Update the part of the records that opens with the line containing "The width and" and closes with the line containing "at that location.", changing "Describe" to "Identify" and keeping everything else unchanged. Give back only those lines, without the pictures.

Records from a collection:

• • • •

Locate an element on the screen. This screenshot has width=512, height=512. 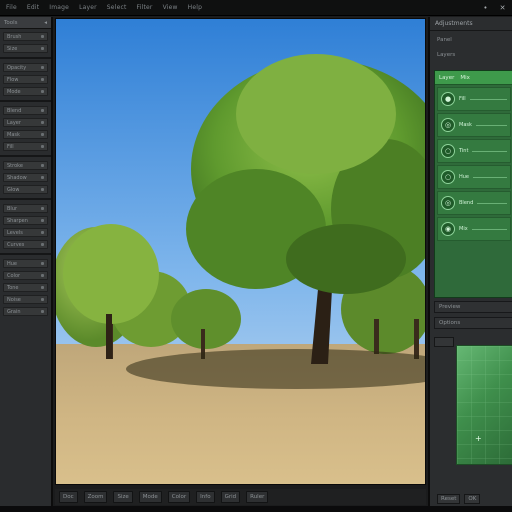
menu-select: Select is located at coordinates (117, 8).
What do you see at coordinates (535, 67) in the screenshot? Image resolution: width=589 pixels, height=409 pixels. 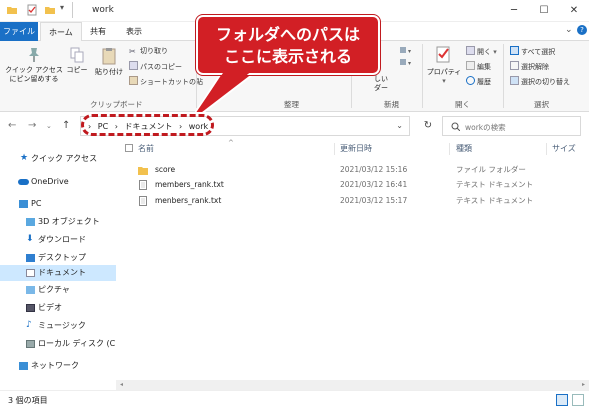 I see `select-none-label: 選択解除` at bounding box center [535, 67].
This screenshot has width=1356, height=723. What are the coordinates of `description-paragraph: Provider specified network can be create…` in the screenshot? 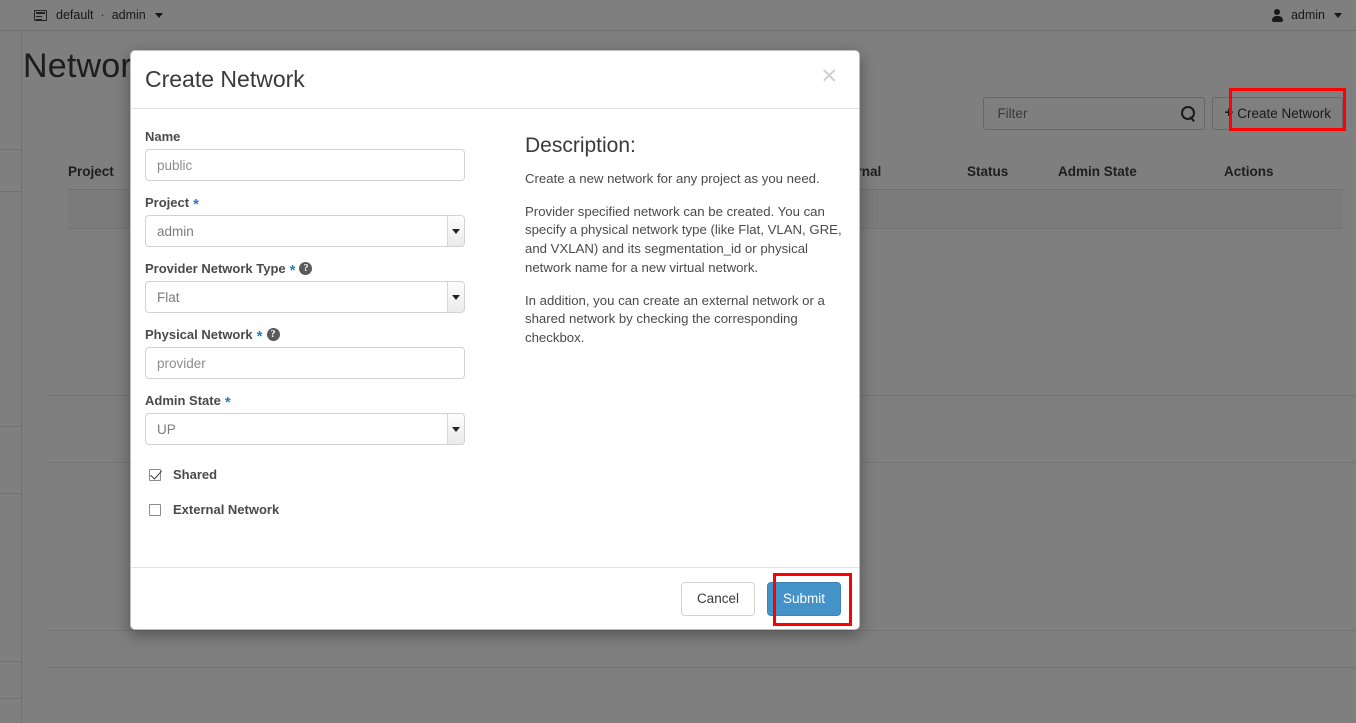 It's located at (684, 239).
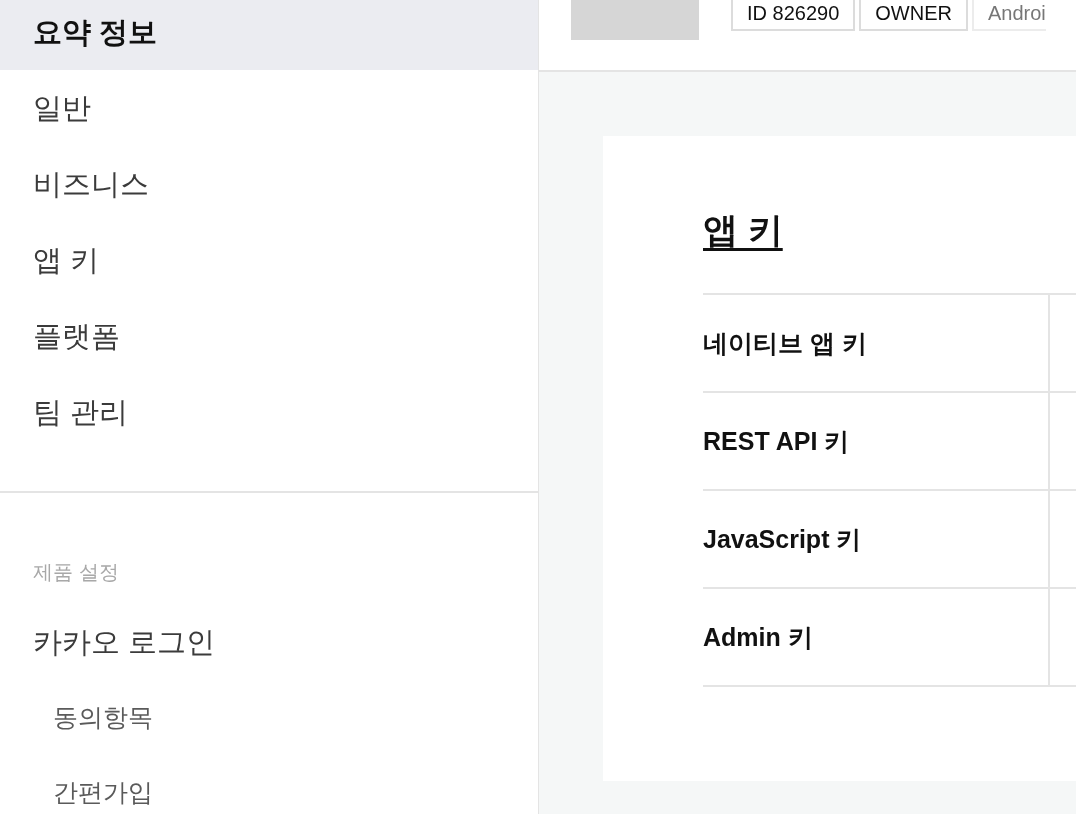  I want to click on sidebar-item: 비즈니스, so click(269, 184).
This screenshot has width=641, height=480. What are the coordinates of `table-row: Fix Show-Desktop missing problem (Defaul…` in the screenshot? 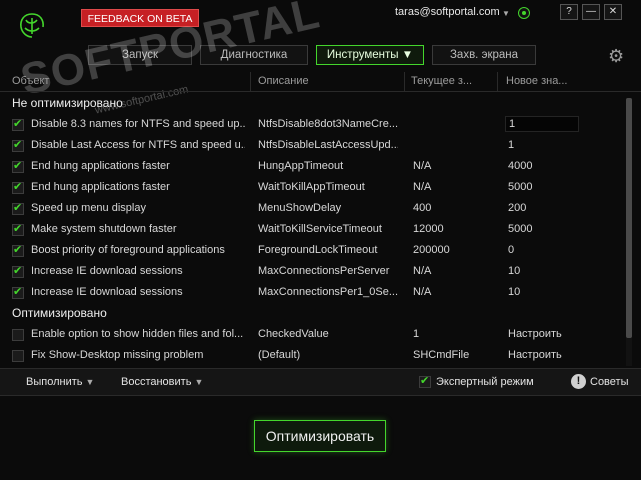 It's located at (312, 356).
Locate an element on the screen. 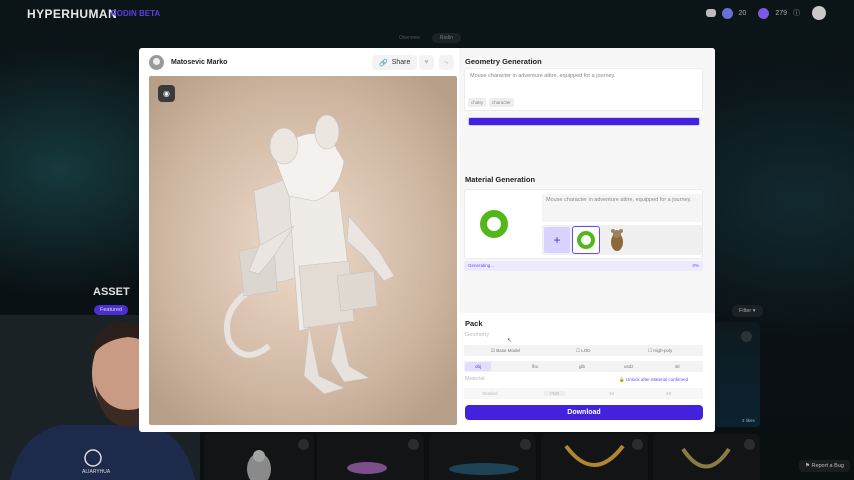 The image size is (854, 480). featured-chip: Featured is located at coordinates (112, 310).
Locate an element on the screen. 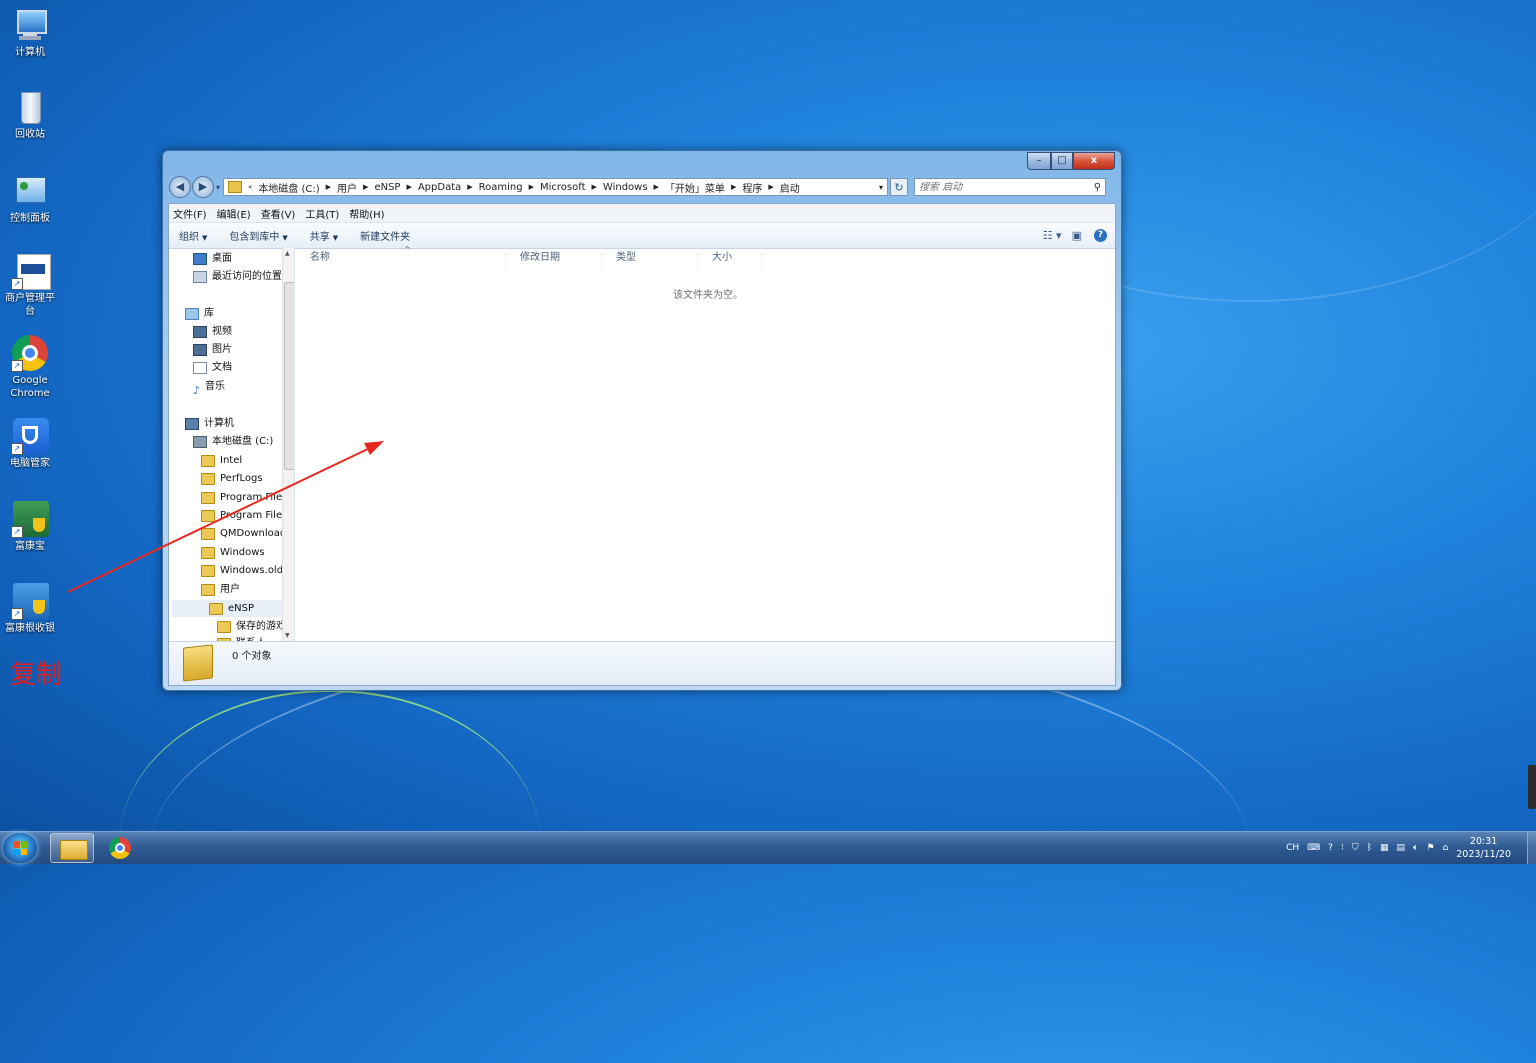  forward-button: ▶ is located at coordinates (203, 187).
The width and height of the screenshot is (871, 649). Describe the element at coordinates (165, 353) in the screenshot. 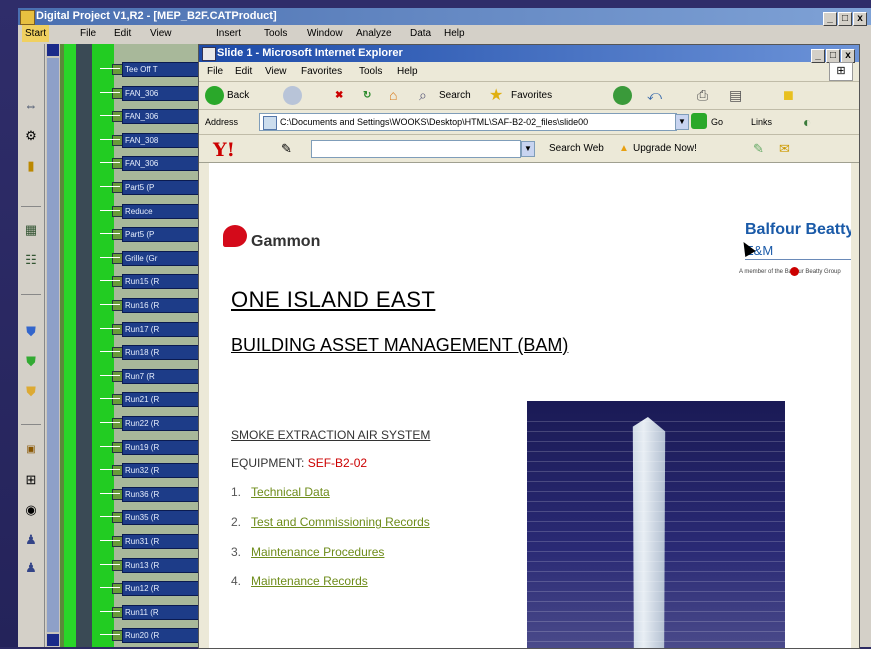

I see `tree-item: Run18 (R` at that location.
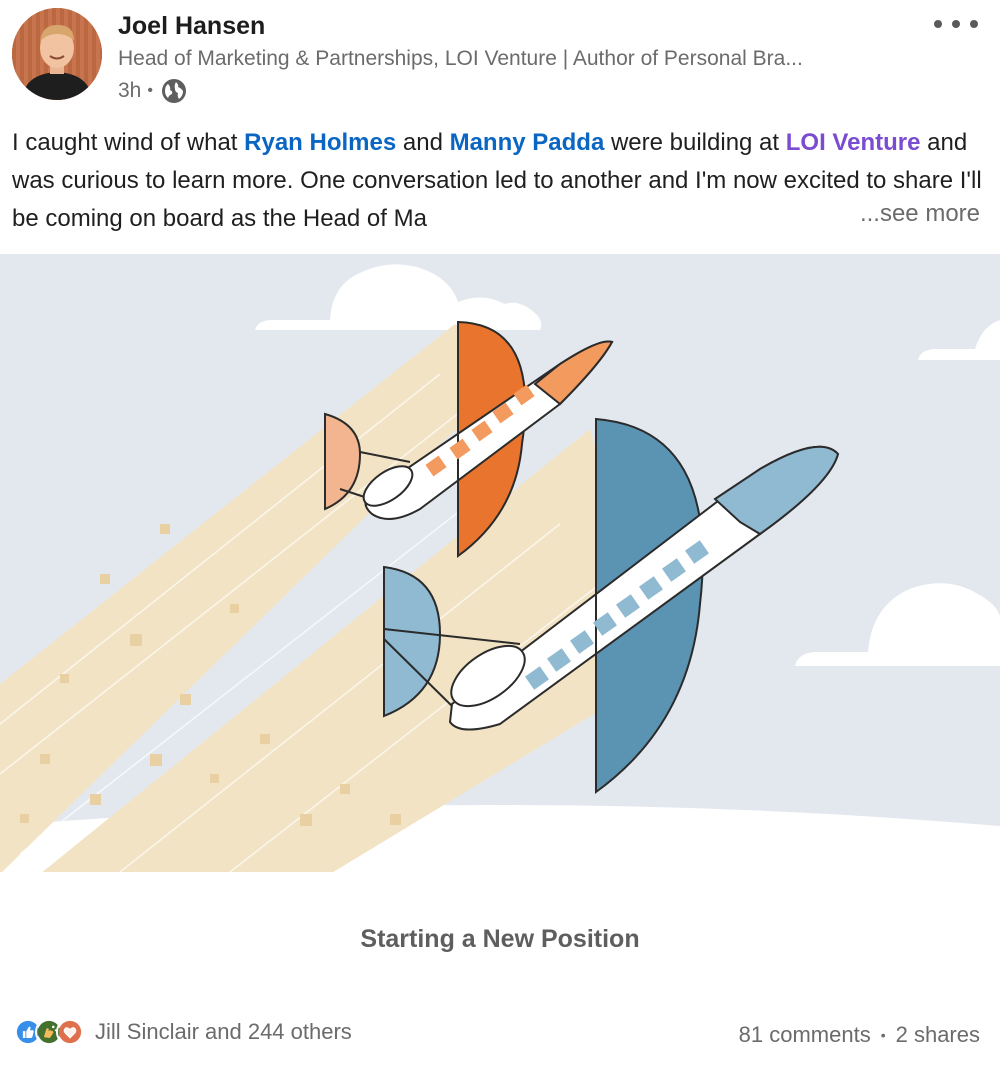 The height and width of the screenshot is (1066, 1000). What do you see at coordinates (174, 91) in the screenshot?
I see `globe-icon` at bounding box center [174, 91].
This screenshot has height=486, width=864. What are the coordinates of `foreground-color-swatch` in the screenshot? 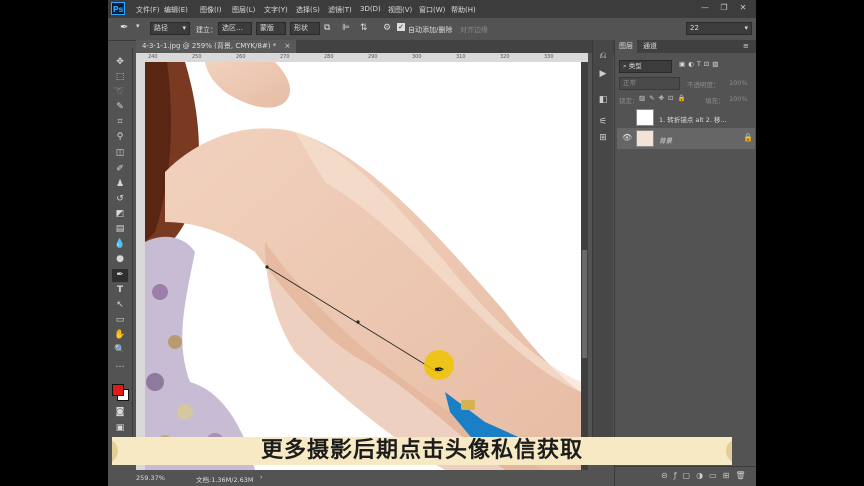 It's located at (118, 390).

• • • •

Exercise answer:
The width and height of the screenshot is (871, 649). Identify the element at coordinates (165, 353) in the screenshot. 

I see `tree-item: Run18 (R` at that location.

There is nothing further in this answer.